Saturday, August 20, 2016

CANON OF FILM: "BLAZING SADDLES"

BLAZING SADDLES (1974)

Director: Mel Brooks
Screenplay: Mel Brooks, Norman Steinberg, Andrew Bergman, Richard Pryor, and Alan Uger based on a story by Andrew Bergman



I recall once reading that John Wayne dodged the draft for WWII due to a foot deformity and that he hated horses. I know the first part of that statement is true, I doubt the second one is, but I recalled such anecdotes often while watching the last scenes of "Blazing Saddles", where the "heroes" are riding off into the sunset towards their car-and-drivers, it really personifies all that "Blazing Saddles is trying to do. 
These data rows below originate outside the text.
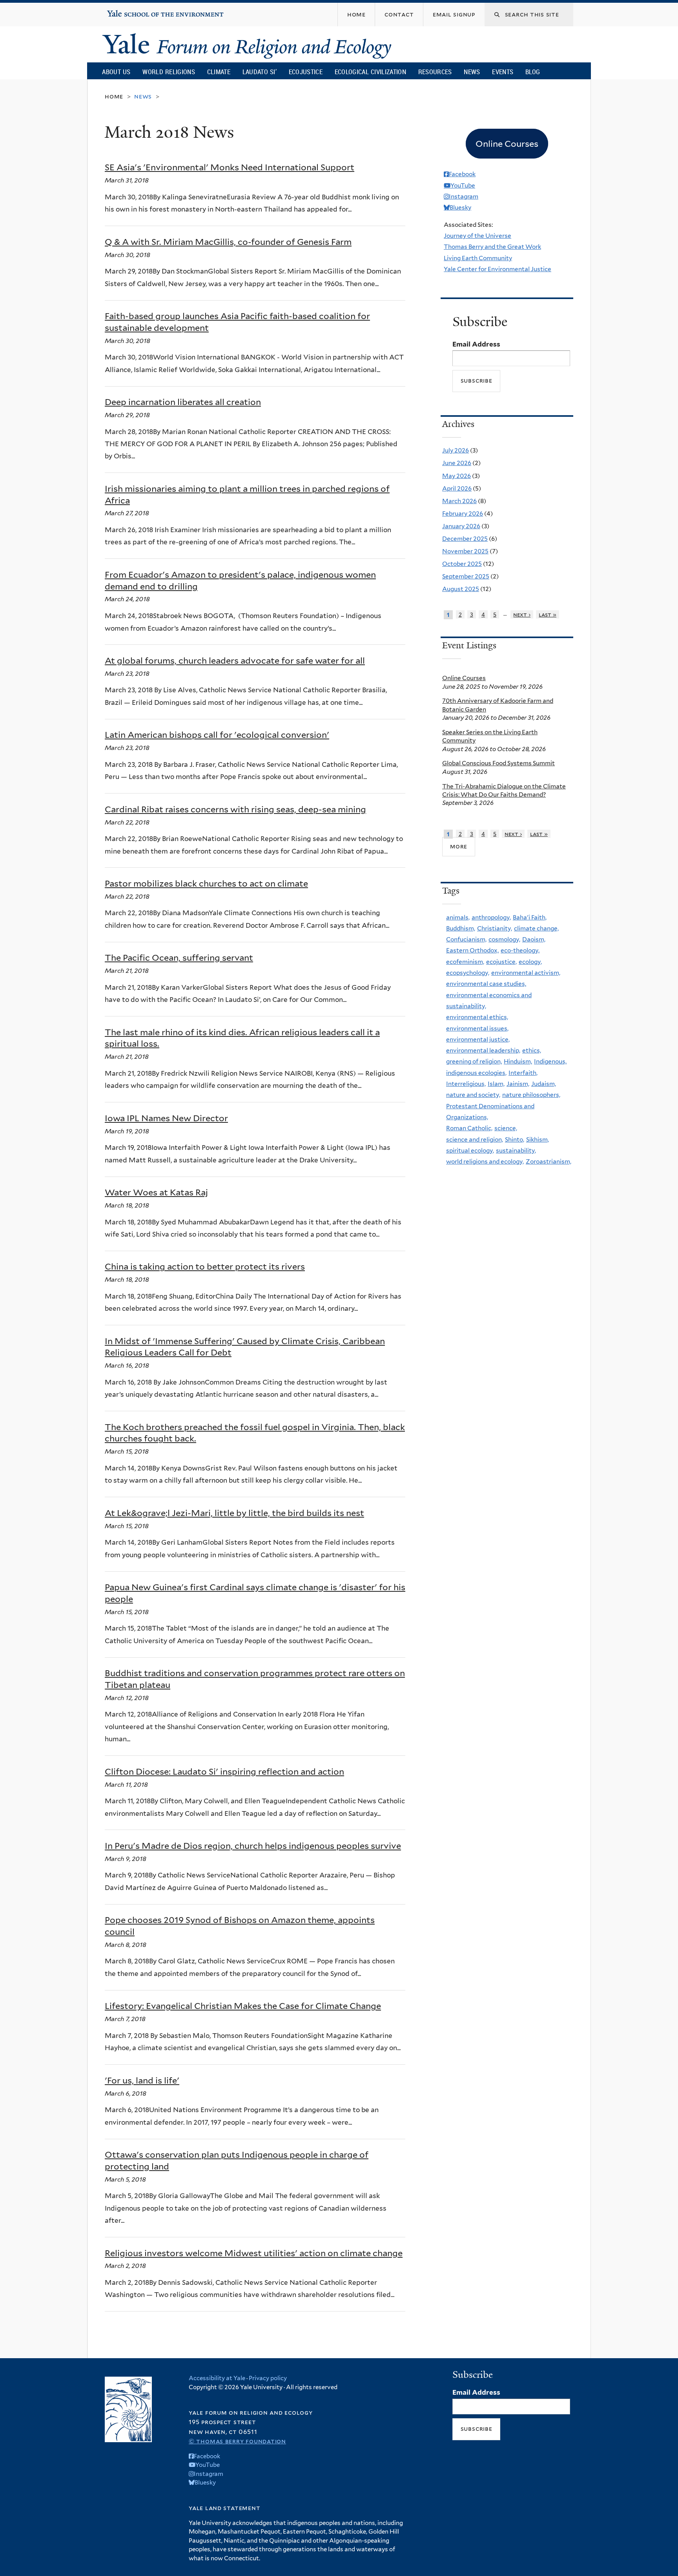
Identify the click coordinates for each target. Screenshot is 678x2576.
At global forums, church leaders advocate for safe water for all (235, 660)
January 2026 (461, 526)
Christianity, (494, 928)
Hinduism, (518, 1061)
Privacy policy (268, 2378)
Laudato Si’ (259, 71)
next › (521, 614)
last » (547, 614)
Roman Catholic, (469, 1128)
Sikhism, (537, 1139)
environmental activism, (525, 972)
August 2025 (460, 589)
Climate (218, 71)
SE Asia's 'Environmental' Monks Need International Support (229, 167)
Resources (435, 71)
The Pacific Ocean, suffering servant (179, 957)
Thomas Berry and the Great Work (492, 246)
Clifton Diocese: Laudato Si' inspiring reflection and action (224, 1771)
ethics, (531, 1050)
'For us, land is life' (142, 2080)
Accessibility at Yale (217, 2378)
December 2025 (465, 538)
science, (505, 1128)
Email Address (476, 344)
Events (502, 71)
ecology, (530, 961)
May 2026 (456, 476)
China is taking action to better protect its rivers (205, 1266)
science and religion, (474, 1139)
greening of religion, (474, 1061)
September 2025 (465, 576)
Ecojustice (306, 71)
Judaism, (543, 1083)
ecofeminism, (465, 961)
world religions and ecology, (485, 1161)
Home (114, 96)
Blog (532, 71)
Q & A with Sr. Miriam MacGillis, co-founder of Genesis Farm (228, 242)
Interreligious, (466, 1083)
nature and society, (473, 1094)
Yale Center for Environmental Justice (497, 269)
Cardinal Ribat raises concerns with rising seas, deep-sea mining (235, 809)
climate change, (536, 928)
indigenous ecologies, (476, 1072)
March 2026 (459, 501)
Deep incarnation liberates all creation (183, 402)
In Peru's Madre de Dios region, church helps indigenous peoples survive (253, 1846)
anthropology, (491, 917)
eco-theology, (520, 950)
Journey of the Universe (477, 235)
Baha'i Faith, (530, 917)
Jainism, (518, 1083)
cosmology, (504, 939)
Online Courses (464, 678)
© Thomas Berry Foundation (237, 2441)
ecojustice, (501, 961)
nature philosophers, (531, 1094)
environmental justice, (478, 1039)
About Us (116, 71)
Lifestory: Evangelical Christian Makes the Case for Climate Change (243, 2006)
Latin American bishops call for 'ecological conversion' (217, 735)
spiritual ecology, (470, 1150)
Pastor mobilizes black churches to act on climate (206, 883)
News (472, 71)
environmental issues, (477, 1028)
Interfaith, (523, 1072)
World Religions (168, 71)
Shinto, (514, 1139)
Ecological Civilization (370, 71)
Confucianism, (466, 939)
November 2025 (465, 551)
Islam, (496, 1083)
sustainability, (516, 1150)
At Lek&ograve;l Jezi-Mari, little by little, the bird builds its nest (234, 1513)
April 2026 (457, 488)
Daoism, (533, 939)
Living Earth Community (478, 258)
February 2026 (462, 513)
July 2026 (455, 450)
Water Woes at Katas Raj (156, 1192)
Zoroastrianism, (548, 1161)
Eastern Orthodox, (472, 950)
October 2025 (462, 563)
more (458, 846)
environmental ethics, (477, 1017)
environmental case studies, (486, 983)
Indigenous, (550, 1061)
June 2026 (456, 463)
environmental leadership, (483, 1050)
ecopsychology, (467, 972)
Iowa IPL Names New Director (166, 1118)
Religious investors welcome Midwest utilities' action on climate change (254, 2253)
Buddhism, (460, 928)
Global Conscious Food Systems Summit (498, 763)
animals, (458, 917)
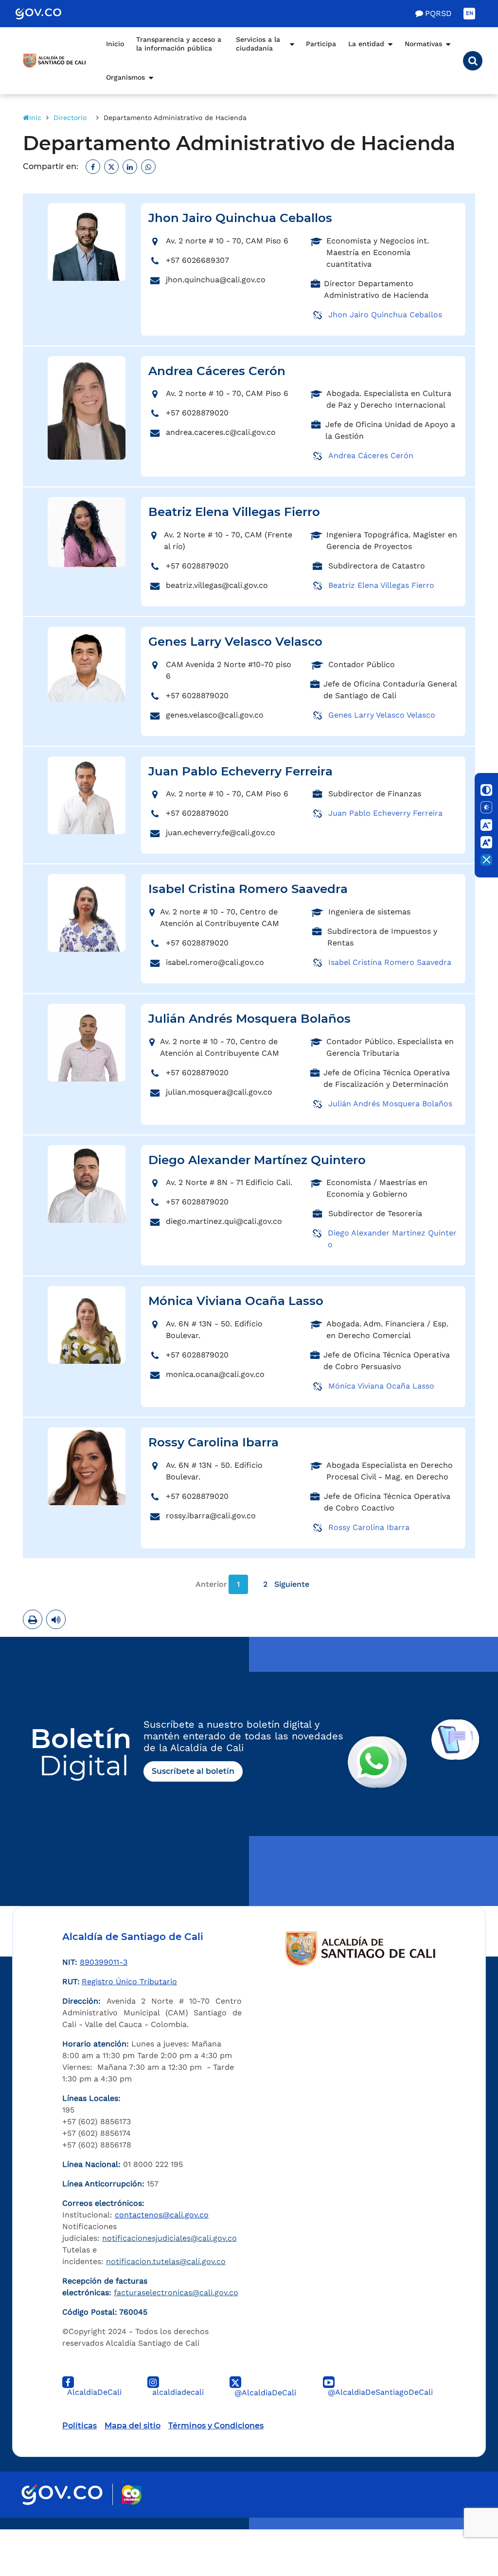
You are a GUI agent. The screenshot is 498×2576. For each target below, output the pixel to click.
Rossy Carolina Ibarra (368, 1527)
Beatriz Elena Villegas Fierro (381, 585)
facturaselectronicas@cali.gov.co (176, 2292)
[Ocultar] (486, 860)
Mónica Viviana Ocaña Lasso (381, 1386)
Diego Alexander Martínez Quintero (392, 1238)
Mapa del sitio (132, 2425)
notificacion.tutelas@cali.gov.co (166, 2261)
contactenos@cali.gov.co (162, 2214)
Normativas (423, 44)
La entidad (366, 44)
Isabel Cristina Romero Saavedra (389, 962)
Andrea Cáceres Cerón (370, 455)
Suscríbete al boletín (193, 1771)
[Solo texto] (486, 807)
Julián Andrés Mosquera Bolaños (390, 1103)
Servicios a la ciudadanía (258, 43)
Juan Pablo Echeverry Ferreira (385, 813)
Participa (321, 44)
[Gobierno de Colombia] (49, 13)
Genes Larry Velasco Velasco (381, 715)
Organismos (125, 77)
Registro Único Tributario (129, 1981)
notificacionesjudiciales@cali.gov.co (169, 2238)
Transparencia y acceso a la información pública (178, 43)
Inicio (115, 44)
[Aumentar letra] (486, 842)
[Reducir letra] (486, 825)
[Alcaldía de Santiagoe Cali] (54, 61)
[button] (472, 60)
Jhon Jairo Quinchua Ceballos (385, 314)
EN (469, 13)
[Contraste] (486, 790)
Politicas (79, 2425)
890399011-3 (103, 1962)
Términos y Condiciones (216, 2425)
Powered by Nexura (463, 2524)
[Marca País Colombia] (131, 2495)
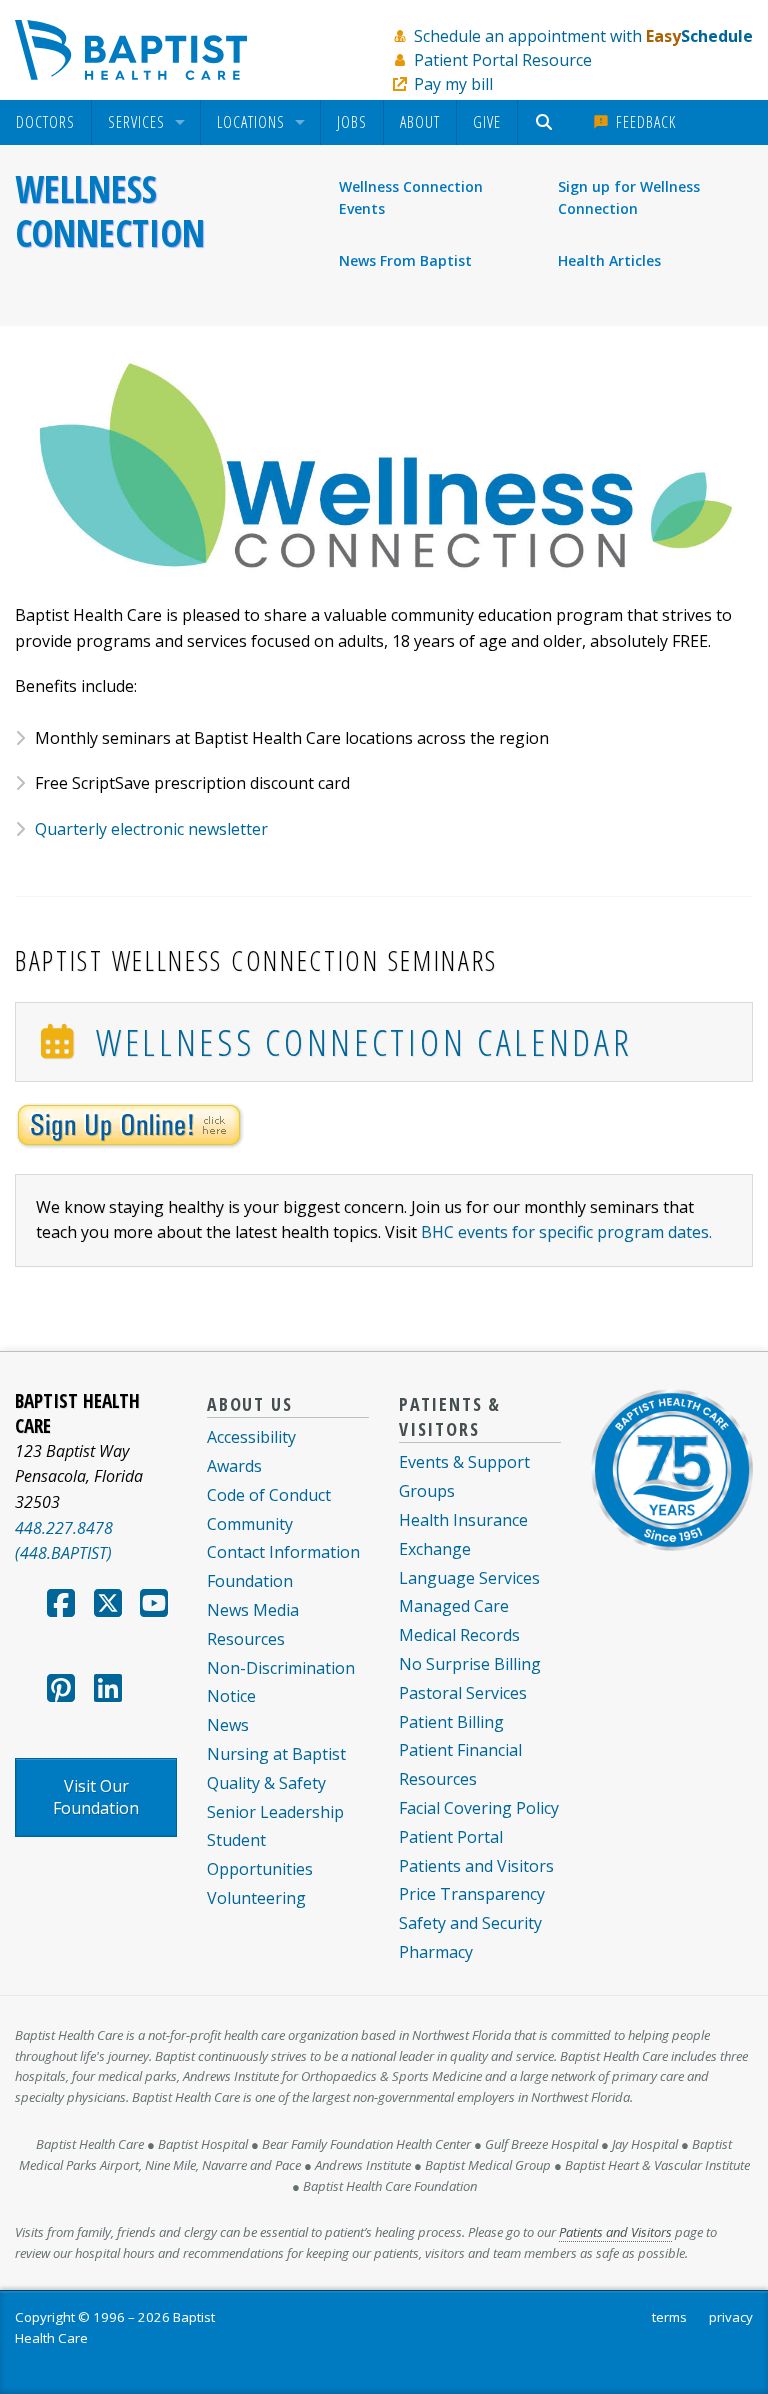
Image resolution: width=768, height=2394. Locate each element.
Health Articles (609, 260)
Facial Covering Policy (479, 1808)
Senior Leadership (275, 1812)
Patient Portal (451, 1837)
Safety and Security (470, 1923)
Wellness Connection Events (411, 197)
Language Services (469, 1578)
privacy (731, 2317)
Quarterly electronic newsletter (151, 829)
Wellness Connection (110, 211)
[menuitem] (45, 122)
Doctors (45, 123)
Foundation (250, 1581)
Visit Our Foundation (96, 1797)
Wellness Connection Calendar (357, 1041)
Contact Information (283, 1552)
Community (250, 1524)
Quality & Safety (266, 1783)
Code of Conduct (269, 1495)
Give (487, 122)
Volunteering (256, 1898)
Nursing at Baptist (276, 1754)
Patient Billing (451, 1722)
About (420, 122)
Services (136, 123)
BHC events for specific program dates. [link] (566, 1232)
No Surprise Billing (470, 1664)
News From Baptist (405, 260)
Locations (251, 123)
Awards (234, 1466)
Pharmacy (436, 1952)
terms (669, 2317)
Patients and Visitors (476, 1866)
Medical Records (459, 1635)
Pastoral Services (463, 1693)
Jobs (352, 122)
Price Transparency (472, 1894)
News (228, 1725)
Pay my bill (453, 84)
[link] (130, 1124)
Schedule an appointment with (583, 36)
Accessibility (251, 1437)
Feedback (643, 122)
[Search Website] (546, 122)
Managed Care (454, 1606)
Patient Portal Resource (503, 60)
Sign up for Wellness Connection (629, 197)
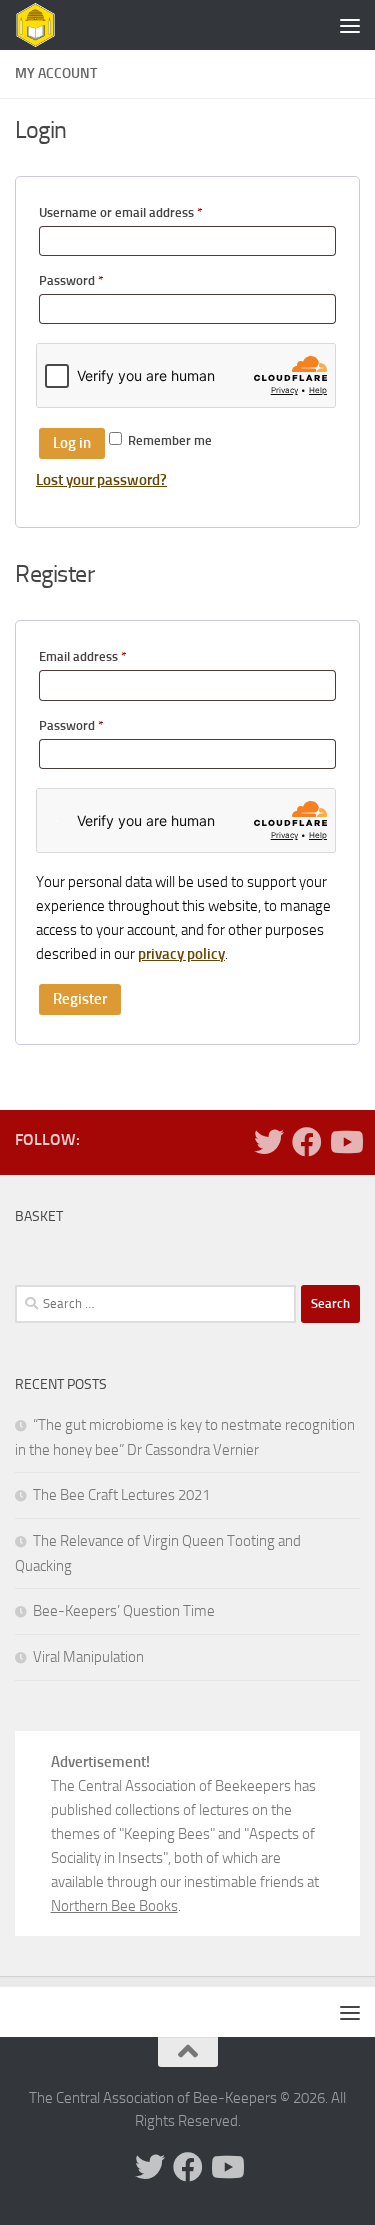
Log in (72, 443)
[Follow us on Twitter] (269, 1142)
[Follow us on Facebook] (307, 1142)
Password (96, 280)
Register (80, 999)
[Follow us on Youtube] (345, 1142)
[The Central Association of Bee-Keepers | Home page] (45, 25)
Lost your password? (101, 480)
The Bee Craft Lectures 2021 (121, 1495)
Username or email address (146, 212)
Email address (108, 656)
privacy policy (181, 954)
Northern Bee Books (114, 1906)
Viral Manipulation (88, 1657)
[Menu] (350, 25)
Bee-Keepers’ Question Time (124, 1611)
After Mel Brooks's failed second feature, "The Twelve Chairs", he started to stumble upon an idea to really take a sharply satirical look at feature film and genres. In the same year, 1974, he would make arguably the two greatest spoofs of all-time, long before "Airplane!" officially got credited with creating the comedic subgenre, with "Young Frankenstein" and of course, with "Blazing Saddles". I used to think it was just a satire of Western movies, which it is, but looking at it again, it’s not just pulling the rug out from under them, and it's pulling the rug out of film, Hollywood, and basically film altogether. Most westerns, in the old days especially were morality plays or “oaters” as they were colloquially called, where the good guys wore white hats and the bad guys wore black, but those don’t play particularly well anymore (or I doubt even much then for that matter), because they overlooked prevailing thoughts and attitudes of the time in favor of documenting this mythology of the Old West that America's romanticized. 

Here, they’re embellished and placed in an absurd reality of a Mel Brooks film. I wouldn't go so far that narratively, it's bordering closer to realism, but culturally depicting the true perspectives and attitudes of the time, you can argue that it might've touched on some more painful truths that permeate the times then and perhaps now. “Blazing Saddles,” has a plot that’s about as difficult to explain as most David Lynch movies, but the film is actually more in the tradition of the best Marx Brothers movies, which basically ignores plot and instead moves from one hilarious scene to the other, and because Mel Brooks is behind it, as well as numerous other comedy legends like Andrew Bergman, Norman Steinberg and Richard Pryor (Who was originally supposed to play Black Bart), it’s incredibly funny. People who think that violence and sex and drugs are the “taboo” subjects to make comedies about nowadays, would be astonished as everything from race, sex, disheartening bodily odors, the entire Western genre, the Western filmmaking style, filmmaking in general, and about fifty other subjects, that get annihilated in the film. 

Pretty much from the first joke about quote-unquote “Campfire Songs,” to the numerous breakings of the third wall, there’s not a subject that isn’t parodied; it even has a score that sounds similar to the music from “Shane,” when the Count Basie’s orchestra isn’t leading it. The bulk of the story involves an old Western town that’s supposed to be destroyed for a railroad orchestrated by Hedley LaMarr (Harvey Korman), and while the town refuses to leave, they insist the Governor (Brooks) of the state names a new Sheriff to protect him from LaMarr's gang. In response, and with LaMarr's influence, the Governor names Black Bart (Cleavon Little) Sheriff, which, well look at his name. Anyway, once he gets to town he hires an old drunk, Jim (Gene Wilder) as his Deputy, with him being basically the only one he can trust. 

Meanwhile, there’s… I wasn’t kidding when I said the plot was complex, if not completely indescribable. This helps anyway, the more things in the movie, the funnier it gets. The movie is basically a bunch of scenes, like the notorious campfire eating scene, which takes the humor from the highest of brows to the scatological low. My favorite is the scene involving the Ku Klux Klan after Jim and Bart attempt to crash Lamarr's call for more criminals to join in with his gang. I'm not even sure how to bring up the subplot involving a touring dancer Lili Von Shtupp (Oscar nominee Madeleine Kahn). 

This movie eventually had to break off the backlot and attack the studio itself; it’s the final yank of the rug, completely demystifying the last of Western mythology, even using the pie fight ending that Stanley Kubrick didn’t use in “Dr. Strangelove…” Rug pulled, everybody now on the floor, like a half built old Western movie set in a studio basement. 

Brooks would use this idea of simply taking a genre or a film and make jokes about it, like "Spaceballs", "Silent Movie" and "Robin Hood: Men in Tights" and probably my favorite of these second-tier Brooks films, "High Anxiety" but in terms of absolute wall-to-wall comedy and absolute destruction of it's target, "Blazing Saddles" is his best pure satire.